---- Records for the exercise

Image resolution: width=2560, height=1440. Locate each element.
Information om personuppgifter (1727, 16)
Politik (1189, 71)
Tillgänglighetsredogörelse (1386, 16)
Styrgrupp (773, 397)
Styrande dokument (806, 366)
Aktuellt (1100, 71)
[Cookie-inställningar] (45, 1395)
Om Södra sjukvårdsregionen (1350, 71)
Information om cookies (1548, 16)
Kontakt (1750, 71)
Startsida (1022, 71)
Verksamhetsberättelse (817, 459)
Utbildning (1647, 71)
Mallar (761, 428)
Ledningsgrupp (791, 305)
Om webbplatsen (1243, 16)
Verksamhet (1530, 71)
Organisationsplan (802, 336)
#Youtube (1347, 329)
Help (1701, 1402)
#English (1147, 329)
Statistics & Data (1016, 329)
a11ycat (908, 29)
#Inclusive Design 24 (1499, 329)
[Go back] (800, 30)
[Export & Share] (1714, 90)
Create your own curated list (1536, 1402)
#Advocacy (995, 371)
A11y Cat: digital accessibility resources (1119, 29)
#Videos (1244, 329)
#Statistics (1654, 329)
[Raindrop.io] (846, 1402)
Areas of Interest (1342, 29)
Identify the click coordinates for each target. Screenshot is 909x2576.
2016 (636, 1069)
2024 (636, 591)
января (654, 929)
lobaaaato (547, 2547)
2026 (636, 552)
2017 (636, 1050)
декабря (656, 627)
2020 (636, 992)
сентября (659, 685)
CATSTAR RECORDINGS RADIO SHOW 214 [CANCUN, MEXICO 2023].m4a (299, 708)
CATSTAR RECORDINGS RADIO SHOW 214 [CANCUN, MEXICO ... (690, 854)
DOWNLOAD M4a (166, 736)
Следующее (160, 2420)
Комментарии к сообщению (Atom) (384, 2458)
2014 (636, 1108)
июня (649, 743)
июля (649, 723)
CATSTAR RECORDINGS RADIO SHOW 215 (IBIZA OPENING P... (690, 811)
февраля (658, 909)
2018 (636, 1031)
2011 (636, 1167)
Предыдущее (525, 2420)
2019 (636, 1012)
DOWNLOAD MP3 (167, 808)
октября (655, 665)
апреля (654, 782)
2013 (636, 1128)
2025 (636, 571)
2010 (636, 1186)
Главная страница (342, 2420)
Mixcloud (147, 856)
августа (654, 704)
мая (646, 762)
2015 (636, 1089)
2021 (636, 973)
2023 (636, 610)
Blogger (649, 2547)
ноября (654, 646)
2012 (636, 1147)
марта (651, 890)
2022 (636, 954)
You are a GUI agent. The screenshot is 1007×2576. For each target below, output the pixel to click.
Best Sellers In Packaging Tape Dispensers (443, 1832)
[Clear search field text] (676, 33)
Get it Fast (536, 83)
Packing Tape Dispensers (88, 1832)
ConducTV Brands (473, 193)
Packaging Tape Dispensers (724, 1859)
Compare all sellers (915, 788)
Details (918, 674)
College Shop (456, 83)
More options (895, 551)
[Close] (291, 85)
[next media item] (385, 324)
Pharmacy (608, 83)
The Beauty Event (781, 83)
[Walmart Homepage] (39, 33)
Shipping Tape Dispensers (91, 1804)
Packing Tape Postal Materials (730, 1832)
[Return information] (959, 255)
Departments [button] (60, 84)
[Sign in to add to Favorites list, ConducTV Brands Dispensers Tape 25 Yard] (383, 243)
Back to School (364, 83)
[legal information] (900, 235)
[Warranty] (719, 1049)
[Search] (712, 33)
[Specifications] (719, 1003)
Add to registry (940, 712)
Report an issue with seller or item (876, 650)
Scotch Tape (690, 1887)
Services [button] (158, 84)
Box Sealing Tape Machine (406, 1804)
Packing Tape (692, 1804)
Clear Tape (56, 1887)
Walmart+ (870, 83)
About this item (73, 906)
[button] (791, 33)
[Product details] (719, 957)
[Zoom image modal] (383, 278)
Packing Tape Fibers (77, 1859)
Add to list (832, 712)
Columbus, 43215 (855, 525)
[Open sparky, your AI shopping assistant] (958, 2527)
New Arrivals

--------

## [What the exercise asks]
For every line above that has "Tape" in it, copy the line.

## [Exercise response]
Best Sellers In Packaging Tape Dispensers (443, 1832)
Packing Tape Dispensers (88, 1832)
Packaging Tape Dispensers (724, 1859)
Shipping Tape Dispensers (91, 1804)
Packing Tape Postal Materials (730, 1832)
[Sign in to add to Favorites list, ConducTV Brands Dispensers Tape 25 Yard] (383, 243)
Scotch Tape (690, 1887)
Box Sealing Tape Machine (406, 1804)
Packing Tape (692, 1804)
Clear Tape (56, 1887)
Packing Tape Fibers (77, 1859)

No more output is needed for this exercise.